Christopher Wright wrote:
Don wrote:
Christopher Wright wrote:
Don wrote:
I don't understand why runtime-determined array literals even exist.
They're not literals!!!
They cause no end of trouble. IMHO we'd be *much* better off without
them.
You don't see the use. I do. I would go on a murderous rampage if
that feature were removed from the language.
For example, one thing I recently wrote involved creating a process
with a large number of arguments.
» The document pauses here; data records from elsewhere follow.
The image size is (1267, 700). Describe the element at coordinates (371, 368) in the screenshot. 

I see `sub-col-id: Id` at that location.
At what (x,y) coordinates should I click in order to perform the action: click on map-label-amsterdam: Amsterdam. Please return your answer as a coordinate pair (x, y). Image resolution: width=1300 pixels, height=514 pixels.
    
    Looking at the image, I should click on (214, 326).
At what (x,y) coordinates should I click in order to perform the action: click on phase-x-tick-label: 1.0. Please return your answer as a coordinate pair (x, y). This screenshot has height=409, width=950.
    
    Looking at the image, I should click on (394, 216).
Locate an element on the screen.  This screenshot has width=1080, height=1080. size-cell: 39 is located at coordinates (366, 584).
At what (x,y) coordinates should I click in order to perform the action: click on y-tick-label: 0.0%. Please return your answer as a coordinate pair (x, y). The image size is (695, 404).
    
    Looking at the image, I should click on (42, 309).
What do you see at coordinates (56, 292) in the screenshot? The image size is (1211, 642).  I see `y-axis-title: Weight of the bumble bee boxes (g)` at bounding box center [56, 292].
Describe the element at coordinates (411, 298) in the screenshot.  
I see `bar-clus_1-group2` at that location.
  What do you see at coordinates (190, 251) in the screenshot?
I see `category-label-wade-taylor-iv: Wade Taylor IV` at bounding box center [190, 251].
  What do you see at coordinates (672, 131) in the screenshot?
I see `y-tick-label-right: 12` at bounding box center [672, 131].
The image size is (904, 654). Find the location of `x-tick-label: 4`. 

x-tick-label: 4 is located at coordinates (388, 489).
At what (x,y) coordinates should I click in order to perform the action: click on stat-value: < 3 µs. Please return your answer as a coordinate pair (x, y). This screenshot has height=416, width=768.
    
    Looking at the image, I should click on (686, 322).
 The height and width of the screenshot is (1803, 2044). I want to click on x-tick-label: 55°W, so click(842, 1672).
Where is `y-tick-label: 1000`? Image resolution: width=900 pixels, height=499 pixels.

The invocation looked like:
exec("description", [procName, arg1, arg2] ~ generatedArgs ~ [arg3,
arg4] ~ moreGeneratedArgs);
There were about ten or fifteen lines like that.
You'd suggest I rewrite that how?
char[][] args;
args ~= procName;
args ~= arg1;
args ~= arg2;
args ~= generatedArgs;
args ~= arg3;
Of course not. These runtime 'array literals' are just syntax sugar
for a constructor call. Really, they are nothing more.
I'm quite surprised that there is a runtime function for this. I would
expect codegen to emit something like:
array = __d_newarray(nBytes)
array[0] = exp0
array[1] = exp1
...
At worst, it would be something like:
exec("description", createArray(procName, arg1, arg2) ~ generatedArgs
~ createArray(arg3, arg4) ~ moreGeneratedArgs);
PHP does this. I haven't used PHP enough to hate it.
I've used PHP a fair bit, and I don't hate its array syntax at all.
(There are plenty of other things in PHP to hate, though.) It's easily
readable, and not much of a hassle to write. But array() in PHP isn't a
function, it's a language construct with special syntax. To create an
AA, for instance, you'd write
$colours = array("apple" => "red", "pear" => "green");
I'm not sure what the D equivalent of that one should be.